Bjorn does the double
Thomas Bjorn, who sealed his place in the WGC-HSBC Champions with his win in the Johnnie Walker a week ago, yesterday collected another equally prestigious title - the Omega European Masters at Crans-sur-Sierre.
"To win two weeks in a row is something for few to do," said the 40-year-old Dane. "I can't really put words on it."
For a long time, it looked as if there could be another play-off along the lines of the five-man, five-hole affair which left Bjorn so mentally spent at Gleneagles. But the player avoided such a situation by the simple expedient of making three birdies and an eagle in his last five holes to finish with a 62 and a 20-under-par tally of 264. He wound up four clear of Martin Kaymer, who had been upsides with him on the leader-board for much of the day, and five ahead of Rory McIlroy, Jaco Van Zyl and Jamie Donaldson.
"It's been a remarkable couple of weeks and a remarkable season," said Bjorn, who flew back to Sweden last night to spend time with the family. "Sometimes, you forget to make the most of a win, so I'm going home to enjoy last week and this week. And to celebrate the fact that I'm back playing the way I want to play. I was as good as anybody coming down the stretch today."
Bjorn did not mind saying that he had enjoyed more than a touch of luck at the par-five 14th.
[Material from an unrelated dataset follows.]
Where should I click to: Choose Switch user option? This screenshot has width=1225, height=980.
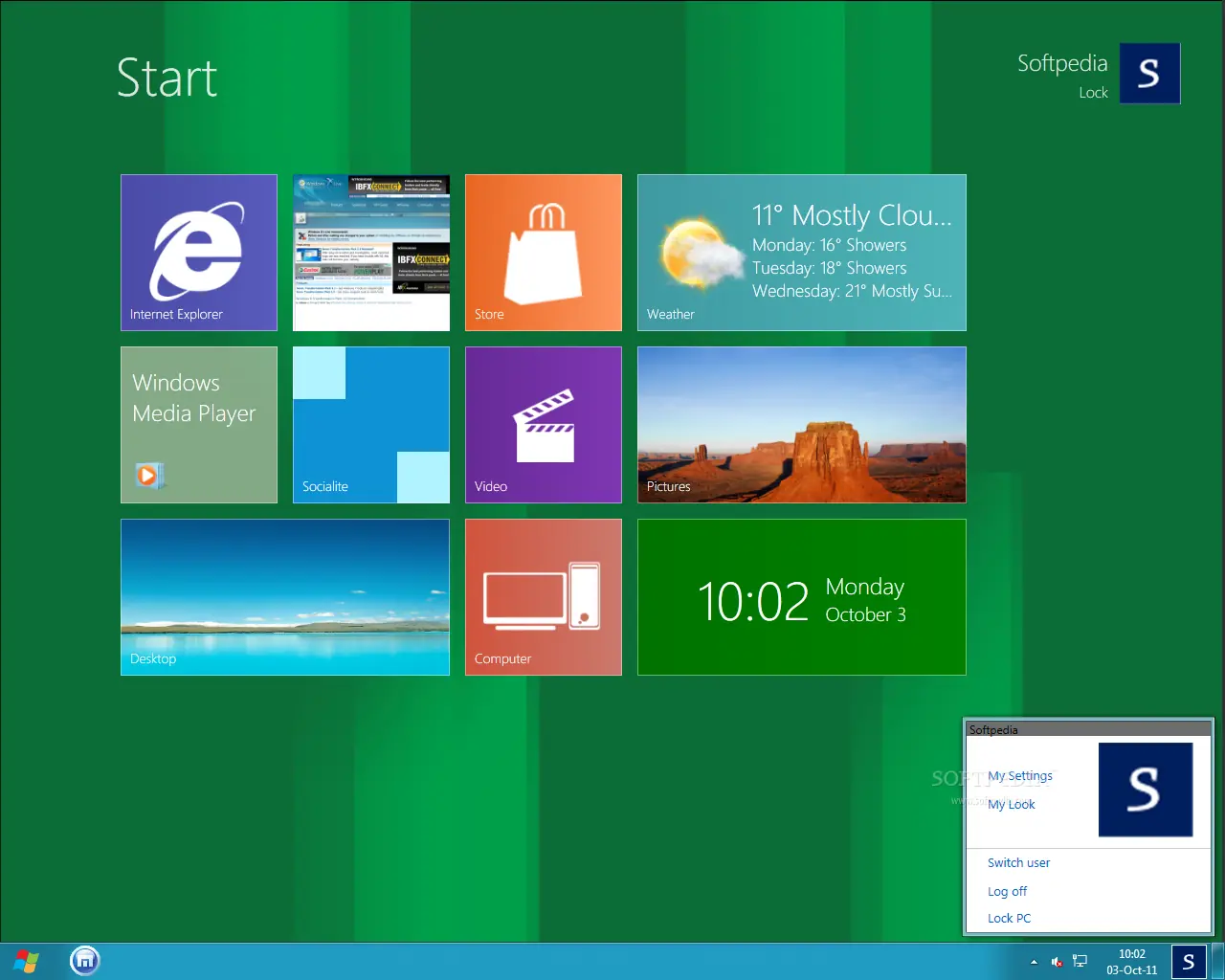[x=1018, y=862]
In the knowledge that Lee Westwood and McIlroy in the leading group would certainly be going for the green in two, he endeavoured to do the same, only to push his shot towards the lake.
The spectators, no less than the player, held their breath but, to sighs of relief all round, the ball finished just a couple of feet over the water. The situation saved, Bjorn then hit to six-feet and holed for a birdie.
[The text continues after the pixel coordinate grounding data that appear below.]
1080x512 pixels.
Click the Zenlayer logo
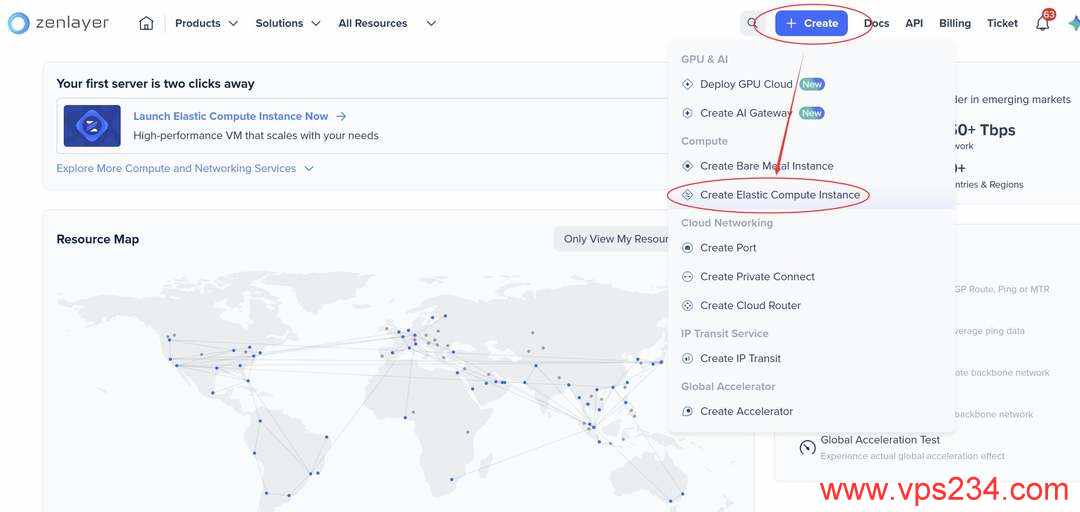point(58,23)
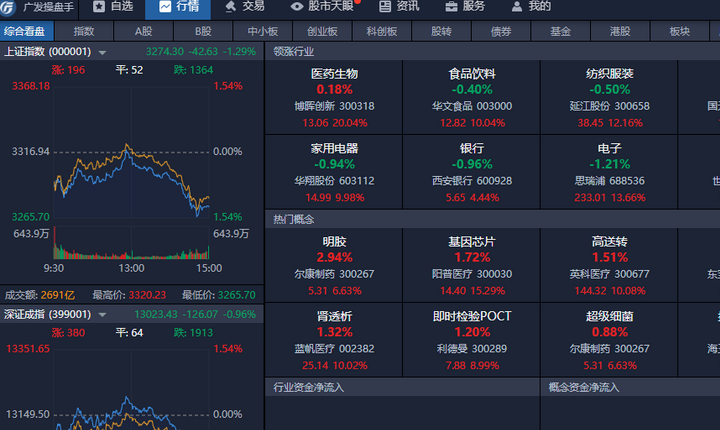The image size is (720, 430).
Task: Expand the 深证成指 (399001) dropdown arrow
Action: [x=102, y=315]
Still better was to come up at the par-five 15th where, after bisecting the fairway off the tee, he dispatched a well-nigh perfect three-iron, one which finished 12 feet to pave the way for his eagle.
When Bjorn walked on to the 18th green, he took a long, hard look at the leader-board. He had heard that Donaldson had dropped a shot at the 17th but he wanted to make doubly sure. With things as they were, he could afford to take two putts or even three and still win "but I didn't let up because you never know what is going to happen in golf...I had been focussed for five hours and I stayed that way to make one more birdie."
This was the first week of the Ryder Cup points table for next year's match at Medinah and Bjorn has got off to the best possible start. "There is an awful long way to go," ventured this winner of a total of 13 European Tour titles. "We have got a remarkable pool of talent at the moment but we will take it a step at a time. If I can keep playing well and stay healthy I've got a chance but the last thing I want is to get ahead of myself."
America's Todd Hamilton, the former Open champion who was playing in Switzerland, made the best fist of explaining how over 40s such as Darren Clarke and Bjorn have been having such a good time of it.
"When you're over 40," said Hamilton, "nothing surprises you any longer. You've seen every golfing situation there is."
He added that the older player knows not to get too up or too down whatever his position. "Unlike some of his younger rivals, he doesn't get on a high if he starts with a handful of birdies - and he doesn't get mad at himself if he starts with a few bogeys."
Intriguingly, Bjorn was as many as two over par after his first four holes at Crans on his way to finishing at 20 under.